Pew crunched the numbers for Texas: $1,783 (average one-month prison stay) x eight months (average increase from 1990 to 2009) $14,682/prisoner. If you multiply that by the amount of prisoners released in 2009, you get $620.1 million dollars, the amount taxpayers have spent keeping people in prison longer.
Nationally, the average length of additional time over the course of two decades is nine months, a month longer than that of Texas. Nearly every state increased prison sentence lengths, Pew reports. Florida lead the pack with a 166 percent increase. And Texas' $620.1 million on increased sentences becomes over $10 billion across the country, with more than half of that attributed to non-violent offenders. But if it all sounds excessive, there's a catch.
Getting serious career criminals off the streets: priceless.
"Serious crime has been dwindling for the past two decades, and imprisonment deserves some of the credit," the Pew study reports, "But criminologists and policy makers increasingly agree that we have reached a 'tipping point' with incarceration, where additional imprisonment will have little if any effect on crime."

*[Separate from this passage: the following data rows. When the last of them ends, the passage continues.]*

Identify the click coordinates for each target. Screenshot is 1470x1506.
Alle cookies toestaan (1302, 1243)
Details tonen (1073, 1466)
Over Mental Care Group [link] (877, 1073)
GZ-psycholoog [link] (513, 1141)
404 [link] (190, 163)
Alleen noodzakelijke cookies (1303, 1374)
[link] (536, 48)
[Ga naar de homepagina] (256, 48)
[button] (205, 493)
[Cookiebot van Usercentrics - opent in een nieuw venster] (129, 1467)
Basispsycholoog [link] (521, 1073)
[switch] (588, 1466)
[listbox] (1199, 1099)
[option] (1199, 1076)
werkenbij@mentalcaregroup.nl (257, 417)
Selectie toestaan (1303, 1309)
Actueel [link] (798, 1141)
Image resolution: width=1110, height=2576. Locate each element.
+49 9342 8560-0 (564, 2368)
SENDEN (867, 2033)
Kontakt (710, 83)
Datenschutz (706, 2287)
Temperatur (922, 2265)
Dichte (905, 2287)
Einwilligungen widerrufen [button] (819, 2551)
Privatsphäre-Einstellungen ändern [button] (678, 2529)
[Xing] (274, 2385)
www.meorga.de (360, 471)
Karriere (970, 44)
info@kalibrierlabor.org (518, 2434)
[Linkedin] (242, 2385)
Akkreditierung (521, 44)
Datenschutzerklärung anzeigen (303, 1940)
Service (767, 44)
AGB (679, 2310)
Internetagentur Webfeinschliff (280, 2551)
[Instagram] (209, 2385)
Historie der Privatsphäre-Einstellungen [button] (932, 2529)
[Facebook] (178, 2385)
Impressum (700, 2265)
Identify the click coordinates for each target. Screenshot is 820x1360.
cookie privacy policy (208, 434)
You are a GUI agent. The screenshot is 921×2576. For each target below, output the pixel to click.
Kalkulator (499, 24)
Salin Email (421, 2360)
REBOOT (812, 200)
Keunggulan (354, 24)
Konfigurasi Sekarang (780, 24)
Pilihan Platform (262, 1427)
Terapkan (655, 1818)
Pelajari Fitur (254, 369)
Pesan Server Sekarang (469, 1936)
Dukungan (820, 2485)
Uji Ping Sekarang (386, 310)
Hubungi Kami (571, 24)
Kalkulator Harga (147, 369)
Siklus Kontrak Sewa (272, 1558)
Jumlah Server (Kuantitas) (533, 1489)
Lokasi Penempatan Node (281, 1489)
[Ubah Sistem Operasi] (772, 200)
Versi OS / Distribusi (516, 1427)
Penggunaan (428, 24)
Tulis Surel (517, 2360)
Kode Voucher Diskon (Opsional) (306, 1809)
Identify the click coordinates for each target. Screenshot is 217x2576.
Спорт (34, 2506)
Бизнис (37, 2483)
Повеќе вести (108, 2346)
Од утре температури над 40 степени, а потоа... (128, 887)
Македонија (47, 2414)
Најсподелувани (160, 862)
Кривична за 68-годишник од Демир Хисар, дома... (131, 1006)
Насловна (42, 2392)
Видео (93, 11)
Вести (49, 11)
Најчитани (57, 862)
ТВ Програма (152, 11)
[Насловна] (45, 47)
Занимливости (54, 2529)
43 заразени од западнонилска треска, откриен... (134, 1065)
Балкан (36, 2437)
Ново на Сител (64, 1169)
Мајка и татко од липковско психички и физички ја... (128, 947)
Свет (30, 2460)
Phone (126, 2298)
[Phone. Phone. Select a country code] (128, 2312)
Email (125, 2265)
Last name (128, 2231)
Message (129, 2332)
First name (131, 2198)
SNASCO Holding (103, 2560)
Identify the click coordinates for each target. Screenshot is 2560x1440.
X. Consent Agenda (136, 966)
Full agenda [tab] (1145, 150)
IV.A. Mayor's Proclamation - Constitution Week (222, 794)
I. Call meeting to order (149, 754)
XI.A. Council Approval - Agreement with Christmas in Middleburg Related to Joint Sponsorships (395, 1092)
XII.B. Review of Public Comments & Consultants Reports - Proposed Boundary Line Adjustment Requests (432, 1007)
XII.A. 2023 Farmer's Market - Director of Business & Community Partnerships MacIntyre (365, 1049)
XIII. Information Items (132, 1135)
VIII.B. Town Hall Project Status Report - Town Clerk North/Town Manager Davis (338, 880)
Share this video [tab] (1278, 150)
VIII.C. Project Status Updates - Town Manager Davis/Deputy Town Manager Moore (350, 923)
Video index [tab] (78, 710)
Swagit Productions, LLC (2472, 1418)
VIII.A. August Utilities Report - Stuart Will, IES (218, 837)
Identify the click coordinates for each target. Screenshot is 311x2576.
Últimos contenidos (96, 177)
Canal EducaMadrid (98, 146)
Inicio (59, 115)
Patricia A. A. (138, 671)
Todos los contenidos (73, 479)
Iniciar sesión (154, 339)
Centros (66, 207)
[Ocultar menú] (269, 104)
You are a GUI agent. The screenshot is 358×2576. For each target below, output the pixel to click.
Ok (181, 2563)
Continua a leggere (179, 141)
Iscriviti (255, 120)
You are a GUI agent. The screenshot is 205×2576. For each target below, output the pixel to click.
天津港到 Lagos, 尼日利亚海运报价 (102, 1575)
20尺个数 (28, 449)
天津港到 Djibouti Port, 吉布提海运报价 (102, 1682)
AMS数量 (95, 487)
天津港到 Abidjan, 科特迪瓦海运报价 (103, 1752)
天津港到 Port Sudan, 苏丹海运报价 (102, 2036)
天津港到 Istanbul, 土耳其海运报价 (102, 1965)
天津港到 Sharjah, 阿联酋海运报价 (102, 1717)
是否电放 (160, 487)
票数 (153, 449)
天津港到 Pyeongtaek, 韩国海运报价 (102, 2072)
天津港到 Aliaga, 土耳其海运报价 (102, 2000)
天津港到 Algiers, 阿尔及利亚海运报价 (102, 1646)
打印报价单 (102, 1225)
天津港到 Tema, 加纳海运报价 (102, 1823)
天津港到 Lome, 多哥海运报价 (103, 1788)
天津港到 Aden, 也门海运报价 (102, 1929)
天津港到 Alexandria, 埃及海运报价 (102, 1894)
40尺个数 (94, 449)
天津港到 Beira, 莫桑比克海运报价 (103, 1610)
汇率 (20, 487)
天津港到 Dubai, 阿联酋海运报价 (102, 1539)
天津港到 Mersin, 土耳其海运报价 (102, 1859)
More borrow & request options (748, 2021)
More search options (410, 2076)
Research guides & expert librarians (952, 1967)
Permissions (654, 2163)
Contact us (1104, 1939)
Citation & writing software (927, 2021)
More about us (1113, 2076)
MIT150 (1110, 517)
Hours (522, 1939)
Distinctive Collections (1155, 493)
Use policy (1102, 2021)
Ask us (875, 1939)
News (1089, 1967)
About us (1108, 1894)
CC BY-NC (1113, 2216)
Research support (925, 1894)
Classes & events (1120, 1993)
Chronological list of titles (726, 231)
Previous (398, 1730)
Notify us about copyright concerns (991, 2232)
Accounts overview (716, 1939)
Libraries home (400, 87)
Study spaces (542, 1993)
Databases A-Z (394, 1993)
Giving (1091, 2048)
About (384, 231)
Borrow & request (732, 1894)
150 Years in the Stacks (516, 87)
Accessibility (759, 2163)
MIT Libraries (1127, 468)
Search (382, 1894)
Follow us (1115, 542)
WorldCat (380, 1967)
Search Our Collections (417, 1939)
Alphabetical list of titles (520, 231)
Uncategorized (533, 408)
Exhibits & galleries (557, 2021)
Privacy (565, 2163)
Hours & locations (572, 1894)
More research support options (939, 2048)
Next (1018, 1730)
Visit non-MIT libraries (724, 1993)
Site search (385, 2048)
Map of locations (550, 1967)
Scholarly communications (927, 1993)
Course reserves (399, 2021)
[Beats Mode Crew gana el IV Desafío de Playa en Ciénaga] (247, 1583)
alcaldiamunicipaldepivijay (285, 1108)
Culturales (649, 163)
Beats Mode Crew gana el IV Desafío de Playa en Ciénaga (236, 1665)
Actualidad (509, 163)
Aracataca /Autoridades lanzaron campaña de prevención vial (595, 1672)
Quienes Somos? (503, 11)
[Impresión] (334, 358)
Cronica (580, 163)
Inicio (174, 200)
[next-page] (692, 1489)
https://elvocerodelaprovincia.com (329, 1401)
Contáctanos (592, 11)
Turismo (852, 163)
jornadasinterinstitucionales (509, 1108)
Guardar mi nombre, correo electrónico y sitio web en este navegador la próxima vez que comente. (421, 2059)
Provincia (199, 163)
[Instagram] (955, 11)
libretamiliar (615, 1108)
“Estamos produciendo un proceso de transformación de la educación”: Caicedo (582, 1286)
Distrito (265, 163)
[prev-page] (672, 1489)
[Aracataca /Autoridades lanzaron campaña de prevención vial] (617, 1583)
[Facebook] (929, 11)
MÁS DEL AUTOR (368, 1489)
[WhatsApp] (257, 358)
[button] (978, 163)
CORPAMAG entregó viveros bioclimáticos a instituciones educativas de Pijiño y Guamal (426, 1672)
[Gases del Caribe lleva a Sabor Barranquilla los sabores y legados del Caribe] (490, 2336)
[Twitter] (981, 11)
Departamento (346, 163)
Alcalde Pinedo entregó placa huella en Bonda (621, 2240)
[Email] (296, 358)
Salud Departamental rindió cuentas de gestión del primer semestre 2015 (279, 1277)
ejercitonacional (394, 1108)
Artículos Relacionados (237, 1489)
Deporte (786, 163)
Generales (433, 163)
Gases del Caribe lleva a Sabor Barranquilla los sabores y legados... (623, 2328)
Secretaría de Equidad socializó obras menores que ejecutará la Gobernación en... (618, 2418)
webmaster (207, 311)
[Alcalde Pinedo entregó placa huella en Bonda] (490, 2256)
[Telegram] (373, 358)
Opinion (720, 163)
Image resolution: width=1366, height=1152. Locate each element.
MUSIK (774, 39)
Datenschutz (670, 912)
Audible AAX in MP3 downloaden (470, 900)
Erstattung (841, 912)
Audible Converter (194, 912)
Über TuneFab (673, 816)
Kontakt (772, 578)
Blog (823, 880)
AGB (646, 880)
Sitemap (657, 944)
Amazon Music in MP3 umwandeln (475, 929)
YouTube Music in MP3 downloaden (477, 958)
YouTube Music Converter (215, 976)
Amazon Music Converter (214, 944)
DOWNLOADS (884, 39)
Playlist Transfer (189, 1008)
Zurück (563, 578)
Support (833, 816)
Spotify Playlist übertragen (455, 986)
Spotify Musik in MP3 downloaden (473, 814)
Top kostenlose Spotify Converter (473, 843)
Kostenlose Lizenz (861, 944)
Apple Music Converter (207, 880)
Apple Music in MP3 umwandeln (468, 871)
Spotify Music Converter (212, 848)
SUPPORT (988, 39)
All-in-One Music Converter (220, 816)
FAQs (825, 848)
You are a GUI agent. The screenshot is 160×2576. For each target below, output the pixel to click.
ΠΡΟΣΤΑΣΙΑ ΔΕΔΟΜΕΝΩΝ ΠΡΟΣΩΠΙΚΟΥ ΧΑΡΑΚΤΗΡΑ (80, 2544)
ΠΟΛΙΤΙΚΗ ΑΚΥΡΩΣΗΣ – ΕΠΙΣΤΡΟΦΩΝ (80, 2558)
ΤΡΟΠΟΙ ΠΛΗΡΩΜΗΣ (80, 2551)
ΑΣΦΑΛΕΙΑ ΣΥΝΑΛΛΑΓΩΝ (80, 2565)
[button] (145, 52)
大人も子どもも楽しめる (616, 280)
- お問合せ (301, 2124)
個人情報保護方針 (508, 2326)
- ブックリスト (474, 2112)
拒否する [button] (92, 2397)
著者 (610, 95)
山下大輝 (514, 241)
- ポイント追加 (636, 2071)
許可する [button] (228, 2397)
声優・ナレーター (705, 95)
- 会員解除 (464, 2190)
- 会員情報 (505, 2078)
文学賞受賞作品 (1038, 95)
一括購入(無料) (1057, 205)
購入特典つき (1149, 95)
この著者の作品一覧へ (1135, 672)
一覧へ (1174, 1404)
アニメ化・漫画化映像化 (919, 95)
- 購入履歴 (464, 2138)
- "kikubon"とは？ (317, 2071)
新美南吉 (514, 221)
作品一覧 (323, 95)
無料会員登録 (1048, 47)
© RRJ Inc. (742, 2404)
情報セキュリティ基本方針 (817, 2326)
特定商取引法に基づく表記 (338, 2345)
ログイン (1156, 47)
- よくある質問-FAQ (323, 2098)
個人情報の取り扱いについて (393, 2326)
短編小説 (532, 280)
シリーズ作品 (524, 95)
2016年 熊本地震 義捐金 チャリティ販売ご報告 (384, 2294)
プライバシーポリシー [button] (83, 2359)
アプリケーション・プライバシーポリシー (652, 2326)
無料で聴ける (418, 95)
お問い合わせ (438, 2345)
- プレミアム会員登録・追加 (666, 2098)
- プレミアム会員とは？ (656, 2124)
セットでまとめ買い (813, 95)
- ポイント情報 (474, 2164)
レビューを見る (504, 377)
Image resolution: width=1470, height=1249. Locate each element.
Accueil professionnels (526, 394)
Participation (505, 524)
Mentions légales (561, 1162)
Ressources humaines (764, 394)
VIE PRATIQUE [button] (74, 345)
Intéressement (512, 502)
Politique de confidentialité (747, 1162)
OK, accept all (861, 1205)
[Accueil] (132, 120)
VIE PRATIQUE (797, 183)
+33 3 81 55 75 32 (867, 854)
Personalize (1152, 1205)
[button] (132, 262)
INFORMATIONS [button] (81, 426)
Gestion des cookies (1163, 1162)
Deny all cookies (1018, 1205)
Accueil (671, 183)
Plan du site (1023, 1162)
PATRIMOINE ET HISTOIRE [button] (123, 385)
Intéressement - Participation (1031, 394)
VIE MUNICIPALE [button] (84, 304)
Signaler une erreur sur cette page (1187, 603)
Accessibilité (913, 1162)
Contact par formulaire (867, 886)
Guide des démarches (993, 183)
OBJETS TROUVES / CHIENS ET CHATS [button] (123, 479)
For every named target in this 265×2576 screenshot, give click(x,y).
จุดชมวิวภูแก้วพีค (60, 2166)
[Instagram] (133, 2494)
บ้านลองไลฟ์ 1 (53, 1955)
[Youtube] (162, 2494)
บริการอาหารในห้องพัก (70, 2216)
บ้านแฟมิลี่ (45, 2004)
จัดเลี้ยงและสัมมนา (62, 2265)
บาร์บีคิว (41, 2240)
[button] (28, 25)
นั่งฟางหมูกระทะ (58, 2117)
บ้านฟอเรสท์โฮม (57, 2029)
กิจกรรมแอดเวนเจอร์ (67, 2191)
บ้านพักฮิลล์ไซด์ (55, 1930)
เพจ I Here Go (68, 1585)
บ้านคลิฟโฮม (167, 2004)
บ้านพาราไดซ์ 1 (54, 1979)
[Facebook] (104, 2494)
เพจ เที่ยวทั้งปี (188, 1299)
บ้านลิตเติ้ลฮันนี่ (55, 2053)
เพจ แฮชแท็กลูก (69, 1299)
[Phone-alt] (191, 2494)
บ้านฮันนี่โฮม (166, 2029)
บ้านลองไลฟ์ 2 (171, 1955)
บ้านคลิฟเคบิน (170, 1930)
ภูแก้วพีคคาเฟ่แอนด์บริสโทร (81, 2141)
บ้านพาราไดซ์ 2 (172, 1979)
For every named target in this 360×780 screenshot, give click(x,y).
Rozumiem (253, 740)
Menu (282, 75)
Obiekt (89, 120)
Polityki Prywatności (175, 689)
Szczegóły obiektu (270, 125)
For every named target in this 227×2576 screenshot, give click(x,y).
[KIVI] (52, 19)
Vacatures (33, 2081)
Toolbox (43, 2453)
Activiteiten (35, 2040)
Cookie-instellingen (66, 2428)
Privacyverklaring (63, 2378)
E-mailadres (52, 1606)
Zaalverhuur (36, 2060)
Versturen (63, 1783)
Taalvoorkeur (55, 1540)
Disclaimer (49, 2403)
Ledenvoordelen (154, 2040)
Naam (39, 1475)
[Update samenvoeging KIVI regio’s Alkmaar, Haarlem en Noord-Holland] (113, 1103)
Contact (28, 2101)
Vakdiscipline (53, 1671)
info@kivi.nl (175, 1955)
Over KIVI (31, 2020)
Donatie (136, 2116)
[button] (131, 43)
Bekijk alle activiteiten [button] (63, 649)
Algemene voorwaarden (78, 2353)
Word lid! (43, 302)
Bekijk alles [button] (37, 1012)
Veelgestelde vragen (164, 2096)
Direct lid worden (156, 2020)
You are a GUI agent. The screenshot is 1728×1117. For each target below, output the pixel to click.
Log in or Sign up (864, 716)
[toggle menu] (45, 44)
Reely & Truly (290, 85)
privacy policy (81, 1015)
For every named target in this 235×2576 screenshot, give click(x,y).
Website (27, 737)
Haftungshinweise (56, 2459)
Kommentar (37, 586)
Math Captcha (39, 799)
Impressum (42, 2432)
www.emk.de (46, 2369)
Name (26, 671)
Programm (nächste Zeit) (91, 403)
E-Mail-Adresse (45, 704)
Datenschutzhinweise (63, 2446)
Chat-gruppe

Here are measures that states have been exploring to curb sentence length without tipping the scales in the direction of higher crime: raising the dollar amount that constitutes certain felony property crimes, revising drug offenses to ensure that the punishment fits the crime, scaling back minimum sentence requirements, increasing opportunities for merit-based sentence reductions, revising eligibility requirements for parole.
Texas criminal justice blog Grits for Breakfast makes the interesting point that while Florida's average time served rose by 166 percent, New York's rose by two percent. And crime in New York has taken a nosedive. So, whatever the connection between crime reduction and incarceration time, it's certainly more complex than a 1:1 ratio.